Schließlich wird jedes einzelne Implantat in einen einzigen Patienten eingesetzt, und der Patient möchte zusammen mit seinem Zahnarzt sicher sein, dass es von höchster Qualität ist und perfekt hergestellt wurde. Wir machen diesen Aspekt allen unseren Mitarbeitern immer sehr deutlich, damit sie sich immer bewusst sind, dass sie hier nicht einfach eine „Schraube“ herstellen, sondern ein Teil, das in einen menschlichen Körper integriert wird und dort für eine lange Zeit verbleibt, oft für den Rest des Lebens des Patienten. Wir bewahren auch immer ein Stück von jeder Charge in unserer Dokumentation auf und können so jedes Teil bis zum verwendeten Rohmaterial 36 Jahre zurückverfolgen.
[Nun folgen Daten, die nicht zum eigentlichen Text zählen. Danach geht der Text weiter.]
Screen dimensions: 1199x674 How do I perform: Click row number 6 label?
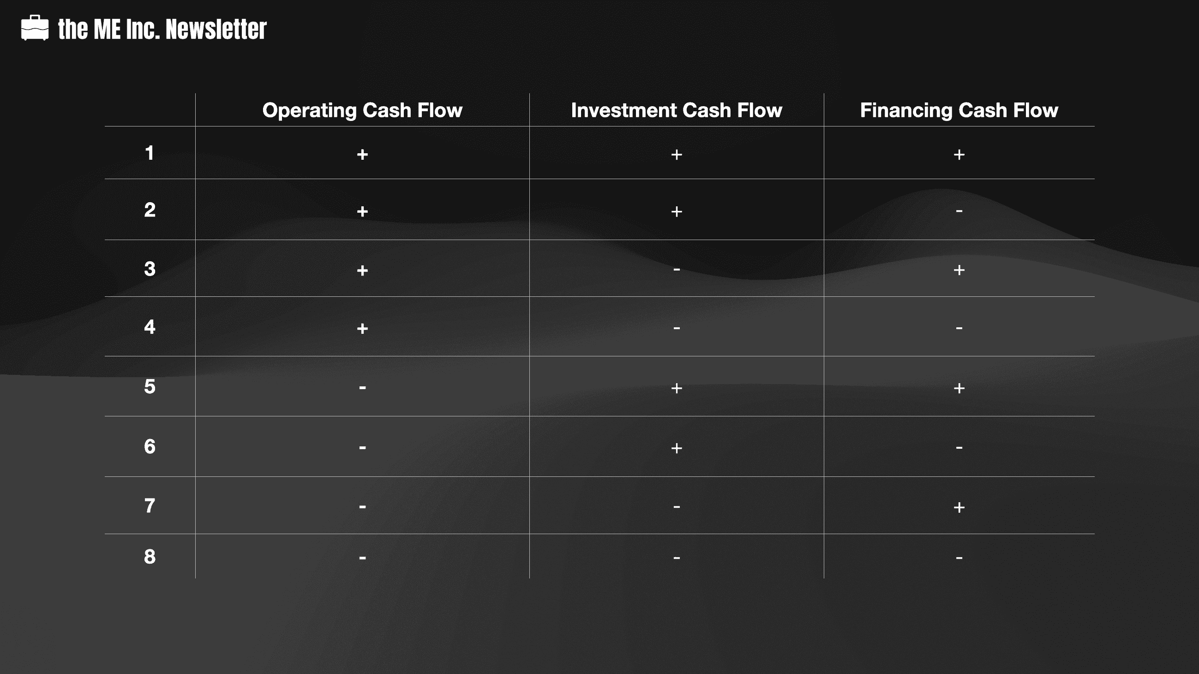149,447
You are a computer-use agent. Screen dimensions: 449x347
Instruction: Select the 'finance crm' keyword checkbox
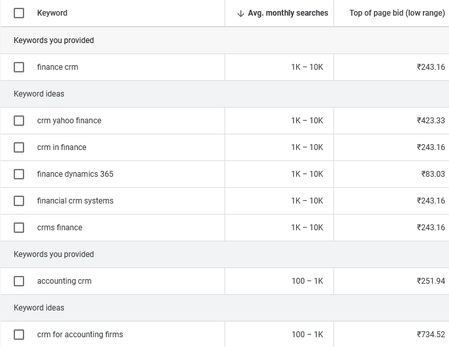(19, 67)
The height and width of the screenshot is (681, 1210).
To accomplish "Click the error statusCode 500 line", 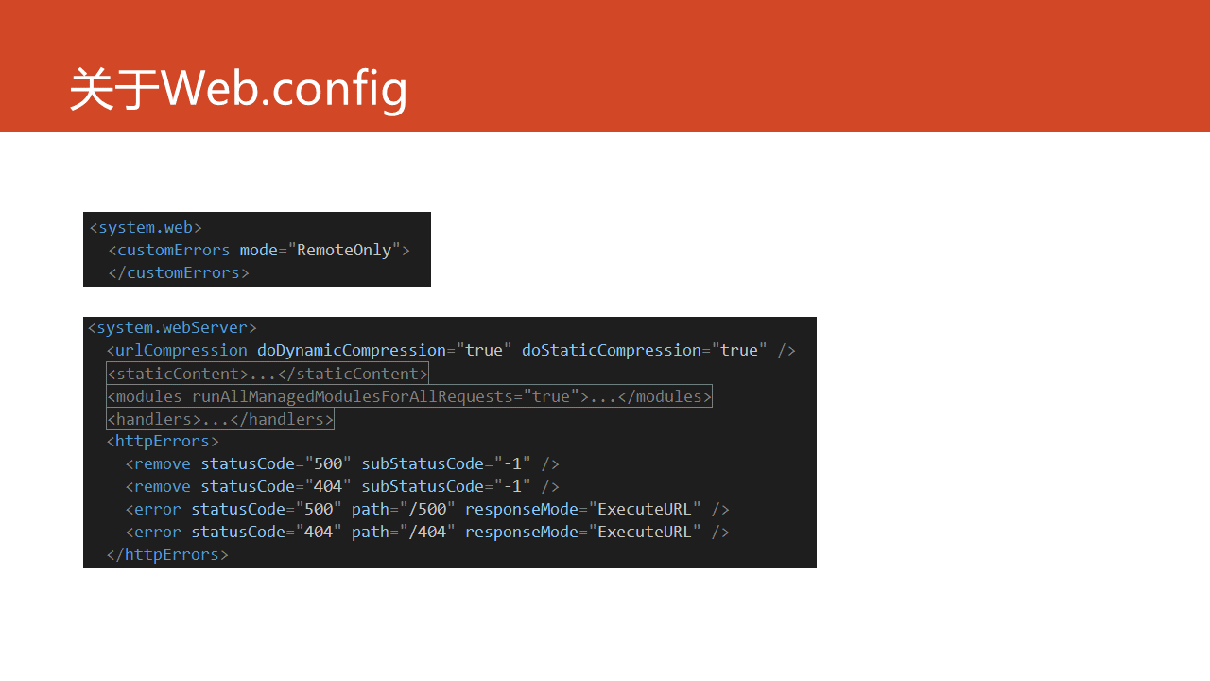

Unsere Besuchergruppen sind immer sehr beeindruckt und manchmal auch sichtlich angenehm überrascht von dem enormen Aufwand, den wir in die Qualitätssicherung unserer Produktion stecken.
Sie entwickeln dadurch oft ein ganz anderes, neues Bewusstsein für die Kosten eines Implantats. Das klare Ziel ist es, die Herstellung von Implantaten so sicher wie möglich zu machen, damit die Zahnärzte dank unserer Produkte so fehlerfrei wie möglich implantieren können.
Vielen Dank für das Gespräch und auf viele weitere erfolgreiche Jahre!